The launch of the final report of the Children’s Cancer Priority Setting Partnership (PSP) was marked with special event in London last week (28 June).
The report is the culmination of a collaborative work that began in 2019, when Children’s Cancer and Leukaemia Group (CCLG) and The Little Princess Trust (LPT) partnered with the James Lind Alliance (JLA) to identify the research questions that are most in need of answering, according to those they matter to the most.
Its aim was to produce a list of the 10 most important research priorities in children’s cancer, from the perspectives of patients, their families and carers, and the health professionals who treat and care for them.
With topics of healthcare research in children’s cancer often driven by the interests of researchers and the pharmaceutical industry, what is most important to children, their families and the professionals who care for them, may sometimes be overlooked. Recognising the need for input from people with lived experience of childhood cancer, CCLG and LPT funded the PSP so that researchers and research funders are aware of the issues that matter most to the people who could benefit from the research.
Following a rigorous process of surveys, interviews and workshops designed by the JLA – a non-profit making initiative that brings together patients, carers and professionals to identify and prioritise unanswered questions that they agree are the most important – the top priorities for children’s cancer research were found.
Young patients, childhood cancer survivors, parents, carers and family members, as well as cancer professionals were invited to participate in this process and there was a special emphasis on talking to young children to make sure their opinions were heard. The final questions reflect the breadth of the cancer experience for children and families – including diagnosis, relapse, experience in hospital, support during and after treatment and the long-term impact of a cancer diagnosis.
The findings were presented at the launch event, which brought together charities, researchers and research funders, as well as those affected by childhood cancer. Members of the project team spoke about the importance of the PSP, while the audience heard from a childhood cancer survivor and parents of childhood cancer patients about what the report means to them.
Ashley Ball-Gamble, Chief Executive of CCLG, said: “It was fantastic to be able to present this pivotal piece of work and showcase how we’re shaping the future of children’s cancer research. The PSP report truly represents a new beginning in children’s cancer research as, for the first time, we know what is important to children with cancer and can focus our work and resources accordingly.
“We received great feedback from those in attendance, and the room was filled with an incredible amount of positivity and enthusiasm from people determined to create positive change. It’s now imperative that we do so by turning the priorities into actual research.”
Faith Gibson, Professor in Child Health and Cancer Care at the University of Surrey and Great Ormond Street Hospital for Children and member of the PSP coordinating team, said: “We were really pleased how well the report was received on the evening – now we need action. This action can be taken by any member of the children’s cancer community as these research priorities belong to everyone.
“Importantly, at the launch, we had key funders of cancer research who now need to listen to the voices of these participants as they have told us what questions they want answered by future research.”

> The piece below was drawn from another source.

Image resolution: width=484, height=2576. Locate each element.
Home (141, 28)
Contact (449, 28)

Phil Brace, Chief Executive of The Little Princess Trust, said: “We were delighted to have been able to joint fund this Children’s Cancer Priority Setting Partnership with CCLG as we always knew that the results would be vital in ensuring all those involved in funding research and supporting children with cancer were aligned and focused on what is important to those affected the most by childhood cancer.

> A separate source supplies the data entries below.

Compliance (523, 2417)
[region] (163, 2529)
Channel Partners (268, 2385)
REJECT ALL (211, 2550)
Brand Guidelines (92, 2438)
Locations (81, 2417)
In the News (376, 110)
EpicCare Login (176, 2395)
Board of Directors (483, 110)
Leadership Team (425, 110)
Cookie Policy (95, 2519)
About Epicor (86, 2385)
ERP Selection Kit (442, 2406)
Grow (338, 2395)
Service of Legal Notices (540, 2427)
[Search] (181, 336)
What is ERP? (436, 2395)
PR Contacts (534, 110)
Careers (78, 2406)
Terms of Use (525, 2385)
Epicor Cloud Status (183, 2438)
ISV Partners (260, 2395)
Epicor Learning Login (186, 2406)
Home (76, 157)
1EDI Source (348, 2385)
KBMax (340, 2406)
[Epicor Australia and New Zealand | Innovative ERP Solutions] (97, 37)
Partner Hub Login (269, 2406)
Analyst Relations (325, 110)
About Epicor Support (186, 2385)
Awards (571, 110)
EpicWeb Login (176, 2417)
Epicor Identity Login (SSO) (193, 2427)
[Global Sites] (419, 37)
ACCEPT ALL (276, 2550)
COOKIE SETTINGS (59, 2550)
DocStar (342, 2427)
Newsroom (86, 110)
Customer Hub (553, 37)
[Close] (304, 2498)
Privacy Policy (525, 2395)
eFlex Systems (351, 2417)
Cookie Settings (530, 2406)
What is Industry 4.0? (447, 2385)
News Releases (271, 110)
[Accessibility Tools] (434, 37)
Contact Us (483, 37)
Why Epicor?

“LPT Founder Wendy Tarplee Morris, who was a member of the steering group, saw first-hand the rigour that went into every element of the process to ensure the outcome was as accurate and valuable as possible.
“As Wendy said during her presentation at the launch, ‘now that we have this fantastic tool, it is important that we as funders use it to measure against our own research strategies’. And we would encourage other funders, and indeed researchers to do the same.”